Rzędowska: COP24 to niewykorzystana szansa dla elektromobilności

18 grudnia 2018, 13:15 Energia elektryczna

COP24 był okazją do zaprezentowania tego, co Polska ma do zaoferowania w sektorze elektromobilności. Chyba nie do końca się udało – pisze Agata Rzędowska, redaktor BiznesAlert.pl.

Szczyt Klimatyczny ONZ w Bonn. Fot. COP24, Twitter.
Szczyt Klimatyczny ONZ w Bonn. Fot. COP24, Twitter.

Trzeci weekend tegorocznego adwentu dał się wielu osobom zapamiętać jako ostatni etap COP24. Po dwóch tygodniach wytężonej pracy w Katowicach i miesiącach przygotowań udało się przyjąć Pakiet Katowicki. Niespełna miesiąc temu w czasie szkolenia dla dziennikarzy zorganizowanego przez Forum Energii (think tank specjalizujący się w obszarze energetyki) Lidia Wojtal, wielokrotna uczestniczka szczytów klimatycznych, negocjatorka w ramach polskich delegacji uczestniczących w szczytach klimatycznych w latach 2007 – 2017 mówiła, że sytuacja w czasie COP24 będzie trudna, ale liczy na cud. Cud w tym kontekście brzmi trywialnie, ale jeśli uświadomimy sobie, że w procesie dochodzenia do porozumienia uczestniczyło prawie 200 stron, to jakaś siła zewnętrzna faktycznie mogłaby pomóc.

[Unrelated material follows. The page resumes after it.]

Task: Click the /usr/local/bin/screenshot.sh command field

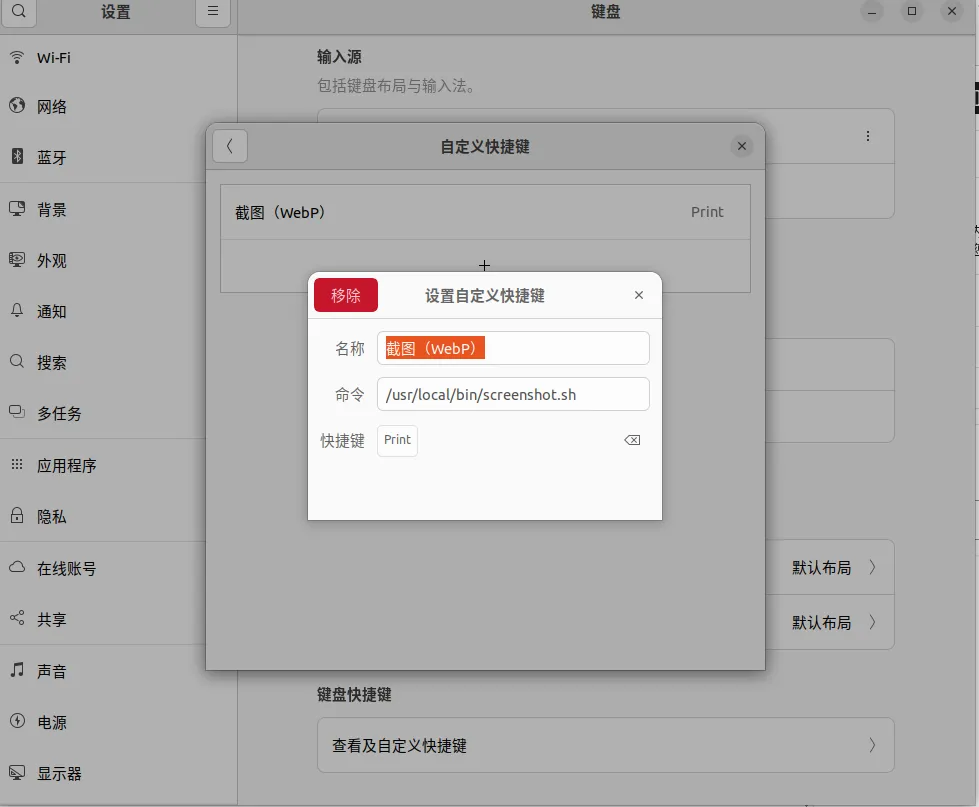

Partnerstwo dla elektromobilności

COP24 miał być poza warstwą merytorycznego dialogu miejscem, w którym pokażemy to, co mamy światu do zaoferowania w obszarze elektromobilności. Podpisanie deklaracji Driving Change Together i tak zwany dzień elektromobilności dały nam szansę pokazać jak możemy wesprzeć innych w procesie zmian i elektryfikacji transportu. Czy pokazaliśmy? Chyba nie do końca…

Przemysł to miejsca pracy

Zabrakło naszego przemysłu. Same Lasy Państwowe, które faktycznie na tle innych instytucji publicznych mają się czym pod względem elektromobilności pochwalić, to trochę za mało. Wyróżnienie „Lider Elektromobilności”, które trafiło do PKN Orlen przez użytkowników samochodów elektrycznych na forach internetowych, było krytykowane. Orlen do niedawna miał zaledwie jedną stację ładowania samochodów elektrycznych usytuowaną w Płocku. Już po otrzymaniu wyróżnienia otworzył drugą przy trasie między Katowicami a Warszawą. W tym samym czasie Lotos miał już działający Niebieski Szlak – 12 stacji ładowania zlokalizowanych między Warszawą a Trójmiastem. Zabrakło naszych towarów eksportowych, czyli autobusów elektrycznych, Melexa czy producentów rowerów elektrycznych. Dzięki stymulowaniu rozwoju niskoemisyjnego transportu w tych obszarach pojawią się nowe miejsca pracy, na całym świecie.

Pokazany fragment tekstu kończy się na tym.